TLDR: A new research paper introduces ATLAS, the first benchmark and a fine-tuned LLaMA-3.3-70B model for Harmonized Tariff Schedule (HTS) code classification. ATLAS significantly outperforms leading LLMs like GPT-5-Thinking and Gemini-2.5-Pro-Thinking in both 10-digit and 6-digit HTS classification accuracy, while also being substantially more cost-effective and supporting privacy-preserving self-hosting. This work addresses a critical bottleneck in global trade by providing an open-source dataset and model to improve product classification and compliance.
Accurately classifying products under the Harmonized Tariff Schedule (HTS) is a fundamental yet challenging aspect of global trade. Misclassifications can lead to severe consequences, including shipment delays or even complete suspensions of deliveries, as seen with major postal operators halting services to the U.S. due to incomplete customs documentation. This critical bottleneck has, until now, received limited attention from the machine learning community.

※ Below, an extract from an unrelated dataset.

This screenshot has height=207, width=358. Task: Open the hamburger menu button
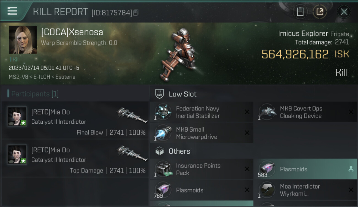[12, 11]
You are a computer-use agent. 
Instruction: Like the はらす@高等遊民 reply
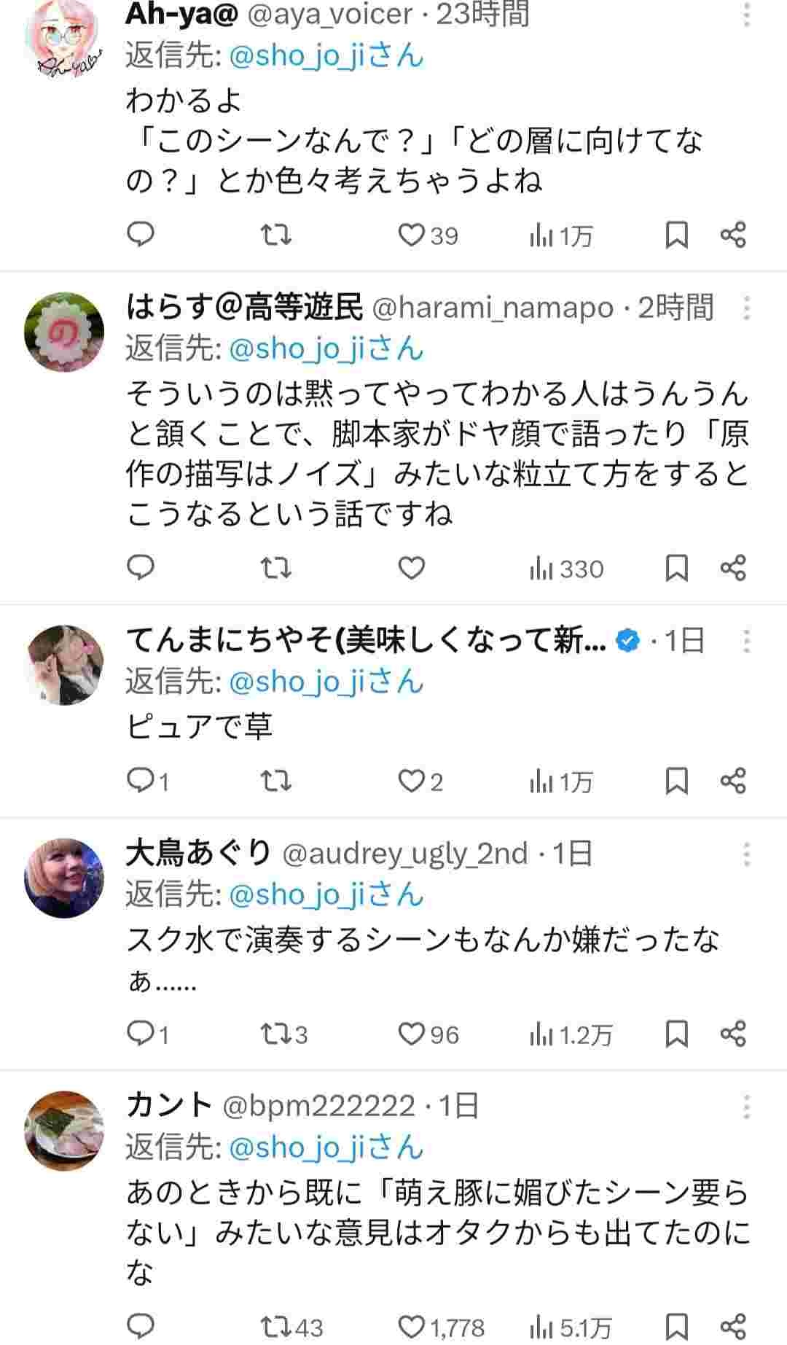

A recent research paper introduces a significant advancement in this area: ATLAS. This work presents the first benchmark for HTS code classification, meticulously derived from the U.S. Customs Rulings Online Search System (CROSS). Beyond just a benchmark, the researchers have developed a specialized model, also named ATLAS, which is a fine-tuned version of LLaMA-3.3-70B.
The Challenge of HTS Classification
Every product entering the global market must be assigned an HTS code. These ten-digit codes are standardized by the World Customs Organization (WCO), with the first six digits being globally harmonized and the latter four being country-specific extensions. The HTS itself is a deeply hierarchical system, spanning 22 sections, 99 chapters, and thousands of subheadings. This intricate structure makes accurate classification a complex task, often requiring nuanced distinctions that are difficult for humans to manage at scale.
The sheer volume of the HTS, which comprises over 17,000 pages of PDF documents, makes manual assignment impractical. Recent trade policy changes, such as modifications to the de minimis exemption, further underscore the urgency for automated solutions, as more imported goods now require valid HTS codes.
Introducing ATLAS: A Specialized AI Solution
The ATLAS model represents a significant leap forward. It was developed by fine-tuning LLaMA-3.3-70B using a supervised fine-tuning (SFT) approach on the newly created CROSS dataset. This dataset, a key contribution of the research, was built by systematically scraping legally binding decisions from the U.S. Customs and Border Protection (CBP), then transforming these lengthy, unstructured rulings into a machine-learning-ready prompt-response format.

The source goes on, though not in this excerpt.